C’est la seule façon de poser sa patte. Et c’est intéressant si le club continue dans la même direction après votre départ. Beaucoup de dirigeants recrutent des noms, les préceptes sont secondaires pour eux. Avant, les clubs avaient un style défini, comme Nantes. Avec les transferts et les nouveaux propriétaires, ce football technique de très haut niveau s’est perdu, c’est devenu du combat. Dans un club, on devrait avoir une identité unique, de la formation jusqu’aux professionnels. Mais c’est un vœu pieux.
Après la victoire au Parc, il a ironisé sur son « génie ». Au-delà du résultat, à quoi peut-on juger un entraîneur?
A ceci : Guardiola rend meilleurs des joueurs déjà accomplis et très chers. J’ai eu Mahrez à Leicester : un phénomène. City a payé 80 millions et l’a laissé sur le banc les six premiers mois, jusqu’à ce qu’il épure son jeu, comprenne quand prendre un risque ou lâcher le ballon. Son équipe respire l’intelligence. Les onze joueurs sont dépositaires du jeu. J’ai entendu que ce serait plus facile pour lui, car il n’a pas les mêmes individualités que le PSG. Foutaises! Tous sont hors norme mais au service d’une idée collective.
Guardiola a les idées et les moyens. Aurait-il des résultats à l’ASSE ?
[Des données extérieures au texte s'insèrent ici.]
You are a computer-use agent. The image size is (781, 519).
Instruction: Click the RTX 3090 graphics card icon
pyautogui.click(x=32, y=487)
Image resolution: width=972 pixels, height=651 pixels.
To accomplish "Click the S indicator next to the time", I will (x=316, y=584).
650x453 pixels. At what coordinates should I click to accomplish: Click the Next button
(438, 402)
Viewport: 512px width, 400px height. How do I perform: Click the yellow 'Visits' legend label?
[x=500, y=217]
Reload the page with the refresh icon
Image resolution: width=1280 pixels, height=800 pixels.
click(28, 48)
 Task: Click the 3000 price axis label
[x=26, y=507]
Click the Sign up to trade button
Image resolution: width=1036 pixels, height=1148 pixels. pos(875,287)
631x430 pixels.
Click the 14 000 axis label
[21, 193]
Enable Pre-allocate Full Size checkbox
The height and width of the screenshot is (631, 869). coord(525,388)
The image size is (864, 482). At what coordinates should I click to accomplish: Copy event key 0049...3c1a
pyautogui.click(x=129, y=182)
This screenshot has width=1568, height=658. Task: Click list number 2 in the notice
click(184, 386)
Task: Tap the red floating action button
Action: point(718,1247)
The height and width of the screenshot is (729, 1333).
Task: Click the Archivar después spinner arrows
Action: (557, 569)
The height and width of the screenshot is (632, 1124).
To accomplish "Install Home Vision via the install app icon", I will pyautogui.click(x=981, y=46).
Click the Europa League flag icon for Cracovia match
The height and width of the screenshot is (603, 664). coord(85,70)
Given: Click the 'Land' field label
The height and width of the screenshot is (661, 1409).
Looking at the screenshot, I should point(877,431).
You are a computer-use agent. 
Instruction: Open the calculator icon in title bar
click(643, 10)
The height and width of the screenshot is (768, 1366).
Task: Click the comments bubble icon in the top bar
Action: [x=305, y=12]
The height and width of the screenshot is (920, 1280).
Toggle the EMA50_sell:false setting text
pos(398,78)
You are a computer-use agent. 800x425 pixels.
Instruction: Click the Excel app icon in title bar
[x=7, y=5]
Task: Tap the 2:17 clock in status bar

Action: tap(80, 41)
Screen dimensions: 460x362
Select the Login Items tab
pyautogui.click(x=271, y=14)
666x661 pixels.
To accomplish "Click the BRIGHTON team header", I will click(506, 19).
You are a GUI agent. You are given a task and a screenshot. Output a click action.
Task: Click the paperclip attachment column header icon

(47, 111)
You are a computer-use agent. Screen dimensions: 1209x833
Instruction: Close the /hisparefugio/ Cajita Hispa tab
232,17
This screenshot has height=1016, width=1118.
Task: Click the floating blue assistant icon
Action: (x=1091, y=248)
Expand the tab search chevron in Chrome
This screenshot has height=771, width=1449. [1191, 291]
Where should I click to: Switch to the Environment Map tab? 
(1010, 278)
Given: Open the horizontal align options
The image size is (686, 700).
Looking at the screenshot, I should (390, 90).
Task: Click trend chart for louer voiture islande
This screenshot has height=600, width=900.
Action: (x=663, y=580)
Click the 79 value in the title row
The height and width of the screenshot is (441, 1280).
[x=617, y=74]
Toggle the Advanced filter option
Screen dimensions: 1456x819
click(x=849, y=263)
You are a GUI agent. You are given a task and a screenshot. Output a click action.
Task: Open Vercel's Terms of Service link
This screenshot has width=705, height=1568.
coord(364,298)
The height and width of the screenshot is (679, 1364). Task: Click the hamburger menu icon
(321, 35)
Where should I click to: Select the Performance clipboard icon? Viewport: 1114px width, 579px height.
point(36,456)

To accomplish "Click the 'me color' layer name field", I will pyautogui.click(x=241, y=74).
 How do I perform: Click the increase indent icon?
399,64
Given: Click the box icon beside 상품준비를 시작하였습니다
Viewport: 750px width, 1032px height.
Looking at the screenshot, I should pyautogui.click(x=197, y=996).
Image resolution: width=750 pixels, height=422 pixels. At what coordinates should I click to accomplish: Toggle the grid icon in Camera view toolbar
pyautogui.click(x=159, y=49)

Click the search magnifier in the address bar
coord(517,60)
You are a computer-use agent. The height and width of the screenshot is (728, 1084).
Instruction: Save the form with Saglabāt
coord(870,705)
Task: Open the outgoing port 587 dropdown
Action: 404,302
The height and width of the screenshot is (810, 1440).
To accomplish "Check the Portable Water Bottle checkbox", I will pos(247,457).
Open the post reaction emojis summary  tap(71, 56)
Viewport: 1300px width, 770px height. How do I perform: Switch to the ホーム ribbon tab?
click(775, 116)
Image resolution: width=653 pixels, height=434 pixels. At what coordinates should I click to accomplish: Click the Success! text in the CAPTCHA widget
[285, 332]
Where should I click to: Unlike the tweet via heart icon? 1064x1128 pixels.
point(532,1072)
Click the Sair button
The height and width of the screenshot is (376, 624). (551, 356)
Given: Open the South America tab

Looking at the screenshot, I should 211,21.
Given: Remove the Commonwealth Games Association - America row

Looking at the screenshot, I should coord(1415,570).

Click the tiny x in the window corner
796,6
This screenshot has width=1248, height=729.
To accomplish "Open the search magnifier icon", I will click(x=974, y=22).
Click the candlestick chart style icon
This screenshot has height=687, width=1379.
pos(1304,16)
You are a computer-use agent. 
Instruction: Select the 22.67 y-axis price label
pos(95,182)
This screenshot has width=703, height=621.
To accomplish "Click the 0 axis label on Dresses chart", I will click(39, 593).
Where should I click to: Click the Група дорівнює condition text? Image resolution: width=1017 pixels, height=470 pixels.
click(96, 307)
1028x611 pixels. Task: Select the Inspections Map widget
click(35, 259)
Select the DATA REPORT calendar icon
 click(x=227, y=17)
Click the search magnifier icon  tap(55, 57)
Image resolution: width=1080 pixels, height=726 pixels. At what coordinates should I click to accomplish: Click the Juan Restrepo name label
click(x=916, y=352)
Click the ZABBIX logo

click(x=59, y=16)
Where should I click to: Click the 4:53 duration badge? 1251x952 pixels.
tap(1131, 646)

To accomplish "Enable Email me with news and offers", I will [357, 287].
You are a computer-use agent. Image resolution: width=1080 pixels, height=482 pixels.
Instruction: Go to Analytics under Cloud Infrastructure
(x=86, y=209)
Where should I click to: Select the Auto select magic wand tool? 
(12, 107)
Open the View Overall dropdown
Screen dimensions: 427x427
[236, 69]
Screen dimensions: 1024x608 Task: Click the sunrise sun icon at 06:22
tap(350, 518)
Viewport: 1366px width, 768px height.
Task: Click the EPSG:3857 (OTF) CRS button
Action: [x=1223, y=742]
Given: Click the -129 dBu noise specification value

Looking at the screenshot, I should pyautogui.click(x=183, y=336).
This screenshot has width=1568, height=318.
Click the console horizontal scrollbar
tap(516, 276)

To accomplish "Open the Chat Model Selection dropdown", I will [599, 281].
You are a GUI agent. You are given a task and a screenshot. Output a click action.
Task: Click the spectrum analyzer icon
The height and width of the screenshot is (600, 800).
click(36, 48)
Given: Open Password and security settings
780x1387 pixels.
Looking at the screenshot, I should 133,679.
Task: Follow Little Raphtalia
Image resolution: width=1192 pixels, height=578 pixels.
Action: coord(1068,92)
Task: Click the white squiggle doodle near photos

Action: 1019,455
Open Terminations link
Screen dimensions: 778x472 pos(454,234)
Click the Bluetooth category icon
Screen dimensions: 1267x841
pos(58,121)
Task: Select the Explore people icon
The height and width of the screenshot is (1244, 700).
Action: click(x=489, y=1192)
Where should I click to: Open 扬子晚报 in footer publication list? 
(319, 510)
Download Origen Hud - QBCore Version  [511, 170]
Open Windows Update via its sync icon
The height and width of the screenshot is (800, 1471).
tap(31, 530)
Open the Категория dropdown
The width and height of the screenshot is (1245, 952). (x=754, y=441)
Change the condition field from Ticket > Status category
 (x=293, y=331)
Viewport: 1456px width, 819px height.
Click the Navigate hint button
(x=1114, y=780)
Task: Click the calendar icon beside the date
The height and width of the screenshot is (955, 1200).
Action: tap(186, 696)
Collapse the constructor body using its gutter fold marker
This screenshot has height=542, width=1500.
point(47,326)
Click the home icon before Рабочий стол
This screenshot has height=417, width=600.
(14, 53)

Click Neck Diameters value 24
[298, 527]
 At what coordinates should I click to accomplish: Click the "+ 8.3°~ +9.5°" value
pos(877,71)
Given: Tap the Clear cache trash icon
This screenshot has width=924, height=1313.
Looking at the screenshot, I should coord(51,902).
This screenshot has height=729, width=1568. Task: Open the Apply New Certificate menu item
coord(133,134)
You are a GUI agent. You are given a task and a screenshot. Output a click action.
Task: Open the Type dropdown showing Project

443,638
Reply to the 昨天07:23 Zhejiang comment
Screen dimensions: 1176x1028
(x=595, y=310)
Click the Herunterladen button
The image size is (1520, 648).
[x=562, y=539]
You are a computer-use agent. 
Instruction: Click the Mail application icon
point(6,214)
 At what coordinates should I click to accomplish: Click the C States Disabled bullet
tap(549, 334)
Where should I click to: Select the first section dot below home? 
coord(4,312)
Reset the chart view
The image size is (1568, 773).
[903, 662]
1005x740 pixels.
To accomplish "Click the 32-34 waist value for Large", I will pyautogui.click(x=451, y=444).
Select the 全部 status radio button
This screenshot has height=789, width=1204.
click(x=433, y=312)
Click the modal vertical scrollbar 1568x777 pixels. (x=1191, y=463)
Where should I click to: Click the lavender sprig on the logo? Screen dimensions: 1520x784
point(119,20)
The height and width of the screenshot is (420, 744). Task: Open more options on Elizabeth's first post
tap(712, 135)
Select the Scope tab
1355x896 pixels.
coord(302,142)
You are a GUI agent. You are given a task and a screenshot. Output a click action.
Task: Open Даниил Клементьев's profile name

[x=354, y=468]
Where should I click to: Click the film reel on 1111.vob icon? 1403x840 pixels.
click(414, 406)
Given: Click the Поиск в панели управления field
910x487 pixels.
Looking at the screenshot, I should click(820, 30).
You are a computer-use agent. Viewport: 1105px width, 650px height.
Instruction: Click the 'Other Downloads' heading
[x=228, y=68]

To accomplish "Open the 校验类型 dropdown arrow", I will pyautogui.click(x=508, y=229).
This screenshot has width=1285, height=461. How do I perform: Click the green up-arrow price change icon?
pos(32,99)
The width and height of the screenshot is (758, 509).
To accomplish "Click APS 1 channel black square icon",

Pas les mêmes, mais il développerait les joueurs. Quand j’ai accepté Leicester [2017], j’ai dit aux dirigeants qu’il n’y avait que cinq éléments au niveau. Finalement, j’en ai gardé deux. On a été très irrégulier car nous avions recruté des gamins. Ils avaient besoin de mûrir. C’est la même équipe qui, cette saison, lutte pour le podium. Les choses se construisent.